Tiny tot with a tuft of hair before your nose; Goðmundr was bigger, born yesterday!
Mss: 343a(70v), 471(79r) (Ǫrv)
Readings: [2] toppr: topp 471 [3] meiri var Goðmundr: ‘mei[…] v[…] h[…] god[…]’ 471
Editions: Skj AII, 296, Skj BII, 316, Skald II, 168; Ǫrv 1888, 121, FSGJ 2, 274.
Context: The giant Hildir hands Oddr over to his daughter Hildigunnr as a plaything, and she speaks Ǫrv 30 as she dandles him on her knee, comparing him with her father’s baby son Goðmundr, who was born on the previous day but is now much bigger than Oddr.
Notes: [1-2]: Neither of these lines is metrical, but l. 1 could be made so either by desyllabification of tuttr or by the insertion of the def. art. inn (tuttr inn litli). — [1] tuttr ‘tot’: This is the only instance of tuttr in Old Icelandic, but the probable alternative form tottr occurs more frequently (six citation slips in the ONP database).
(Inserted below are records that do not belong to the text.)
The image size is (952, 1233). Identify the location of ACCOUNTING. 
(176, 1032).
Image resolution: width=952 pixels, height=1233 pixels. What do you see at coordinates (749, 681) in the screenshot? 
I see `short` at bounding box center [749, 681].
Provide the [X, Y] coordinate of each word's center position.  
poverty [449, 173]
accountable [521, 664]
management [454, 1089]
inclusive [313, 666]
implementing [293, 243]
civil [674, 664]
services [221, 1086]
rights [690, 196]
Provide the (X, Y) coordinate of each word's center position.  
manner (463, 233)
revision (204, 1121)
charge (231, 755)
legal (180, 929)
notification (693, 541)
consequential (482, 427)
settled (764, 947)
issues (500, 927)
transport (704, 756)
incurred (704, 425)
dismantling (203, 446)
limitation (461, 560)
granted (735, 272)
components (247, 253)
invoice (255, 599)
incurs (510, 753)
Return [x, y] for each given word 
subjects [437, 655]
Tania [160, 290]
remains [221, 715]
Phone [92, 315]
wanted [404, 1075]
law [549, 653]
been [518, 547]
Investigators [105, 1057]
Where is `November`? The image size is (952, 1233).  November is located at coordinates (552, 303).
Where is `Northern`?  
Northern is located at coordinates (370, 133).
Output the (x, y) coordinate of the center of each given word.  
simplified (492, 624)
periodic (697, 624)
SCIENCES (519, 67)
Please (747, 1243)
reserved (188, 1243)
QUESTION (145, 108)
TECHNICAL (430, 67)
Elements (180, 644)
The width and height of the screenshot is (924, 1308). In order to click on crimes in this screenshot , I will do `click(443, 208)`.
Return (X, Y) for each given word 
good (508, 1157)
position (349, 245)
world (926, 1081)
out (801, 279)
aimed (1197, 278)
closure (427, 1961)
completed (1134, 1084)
The sense of the Old Icelandic word is ‘dwarf, adult of small stature’ (cf. ModDan. tommel-tot ‘Tom Thumb’); according to the OED, the ModEngl. tot, meaning a tiny child, cannot be connected to the Scandinavian words and does not appear in English before the C18th. — [2] ok ‘with’: Lit. ‘and’. — [2] toppr fyr nefi ‘a tuft of hair before your nose’: An indication that Oddr is not the baby he appears from his size, but is sexually mature, as Hildigunnr notices when she looks at his face. The prose text tells that she takes him into bed with her, plays with him and later produces a son, Vignir. On the motif of sexual relations between giantesses and fornaldarsaga heroes, see McKinnell (2009b, 206-8). — [3]: In 471 this line is written on the first line of the page and the upper parts of the letters have been cut off, together with superscript abbreviations. It seems to have read meiri var hann Goðmundr.